_Fragment do przeczytania:_

Ale mi się dłuży. liczyłam, że rodzina nam się powiększy na Boże Narodzenie 2007 a tu już Wielkanoc 2008 za pasem i żadnych wieści jeśli chodzi o dziecko- przerażająca CISZA, mam nadzieję że na Boże Narodzenie 2008 będziemy juz z naszym kolejnym skarbem.
Cud jest najukochańszym dzieckiem wiary
a Dziecko jest chodzącym cudem, jedynym, wyjątkowym i niezastąpionym.
MAMY CÓRECZKĘ!!!
kola2
Posty: 415
Rejestracja: 17 lip 2004 00:00

Post autor: kola2 »

witam, doskonale pamietam TA CISZE , i jedyne co moge podpowiedzieć to ,,dręczenie,, telefoniczne pań z ośrodka. to działa. my tez w zeszłym roku byliśmy przed Swiętami Wielkanocnymi szczególnie wrażliwi na Ten Telefon. u naszych znajomych-Siakowie, właasnie w tym czasie działy sie Wielkie Rzeczy :) dostali TEn TElefon i byli już w innym Swiecie! jak sobie przypomne to aż mi sie sama buzia uśmiecha. a jeśli chodzi o dręczenie to dla mnie to było jak balsam dla duszy, byłam zawsze po takiej rozmowie spokojniejsza.(przez kilka dni, ale to zawsze coś)

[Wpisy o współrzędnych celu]
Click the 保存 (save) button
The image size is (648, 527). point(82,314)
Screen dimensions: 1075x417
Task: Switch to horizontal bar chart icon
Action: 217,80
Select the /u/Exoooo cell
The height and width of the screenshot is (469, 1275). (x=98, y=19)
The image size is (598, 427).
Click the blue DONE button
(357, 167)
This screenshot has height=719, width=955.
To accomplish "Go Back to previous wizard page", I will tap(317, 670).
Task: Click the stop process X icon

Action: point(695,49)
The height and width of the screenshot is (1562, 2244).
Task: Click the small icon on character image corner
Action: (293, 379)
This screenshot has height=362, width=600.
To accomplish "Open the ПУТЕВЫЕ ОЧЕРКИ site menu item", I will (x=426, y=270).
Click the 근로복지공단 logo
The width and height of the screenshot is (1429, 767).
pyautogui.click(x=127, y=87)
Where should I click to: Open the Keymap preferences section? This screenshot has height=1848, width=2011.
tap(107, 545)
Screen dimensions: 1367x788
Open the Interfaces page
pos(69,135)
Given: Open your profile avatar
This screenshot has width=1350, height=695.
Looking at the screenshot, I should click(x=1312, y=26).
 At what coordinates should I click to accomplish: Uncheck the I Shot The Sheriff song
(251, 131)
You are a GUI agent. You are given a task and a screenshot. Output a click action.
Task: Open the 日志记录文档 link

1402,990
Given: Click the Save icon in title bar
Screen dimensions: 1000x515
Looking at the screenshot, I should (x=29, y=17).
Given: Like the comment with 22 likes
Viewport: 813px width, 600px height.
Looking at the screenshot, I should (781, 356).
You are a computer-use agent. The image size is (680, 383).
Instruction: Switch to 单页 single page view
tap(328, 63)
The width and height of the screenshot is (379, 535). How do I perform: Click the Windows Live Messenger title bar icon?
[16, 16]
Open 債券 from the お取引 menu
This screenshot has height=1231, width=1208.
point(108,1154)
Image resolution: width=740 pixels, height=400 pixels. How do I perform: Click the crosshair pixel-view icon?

_Zadania:_
(a) Powtórz dokładnie tę część tekstu o czekaniu na dziecko, która zaczyna się od słów zawierających „Ale mi się dłuży.”, a kończy na „naszym kolejnym skarbem.”.
(b) Podaj dalszy ciąg tekstu o czekaniu na dziecko, zaczynając od miejsca po jego ostatnim zdaniu.

_Odpowiedzi do zadań:_
(a)
Ale mi się dłuży. liczyłam, że rodzina nam się powiększy na Boże Narodzenie 2007 a tu już Wielkanoc 2008 za pasem i żadnych wieści jeśli chodzi o dziecko- przerażająca CISZA, mam nadzieję że na Boże Narodzenie 2008 będziemy juz z naszym kolejnym skarbem.

(b)
pamiętam że pod koniec czekania zapytałam jak mam rozłozyc siły? na miesiace, ? tygodnie? i w końcu usłyszałam że może następnym razem do już pani do nas zadzwoni :) i tak było!!!!
pozdrawiam i życze dobrego rozłożenia cierpliwości :)


syneczek skarbeczek :)
Awatar użytkownika
mika18
Posty: 275
Rejestracja: 16 kwie 2004 00:00

Post autor: mika18 »

Kola, witaj- jak tam Wasza wspaniała rodzinka?
Zgadzam się z Toba, że telefon do ośrodka pomaga/ u mnie też tak jest/ tylko trochę mi głupio dręczyć Panie telefonami ponieważ one i bez tego mają sporo pracy- mówię Ci jak się nie mogę doczekać, zawsze jak wstaję rano to w duchu myślę- "a może to dzis będzie ten WIELKI DZIEŃ" i tak jest za każdym razem. W pracy nic nie mogę zaplanować, nawet nie wiem czy mogę planować nasze wakacje- tyle niewiadomych i tak straszliwa T Ę S K N O T A.Pozdrawiam, całuski dla dzidziusia :)
Cud jest najukochańszym dzieckiem wiary
a Dziecko jest chodzącym cudem, jedynym, wyjątkowym i niezastąpionym.
MAMY CÓRECZKĘ!!!
Zablokowany

Wróć do „Archiwum - Moja adopcyjna droga”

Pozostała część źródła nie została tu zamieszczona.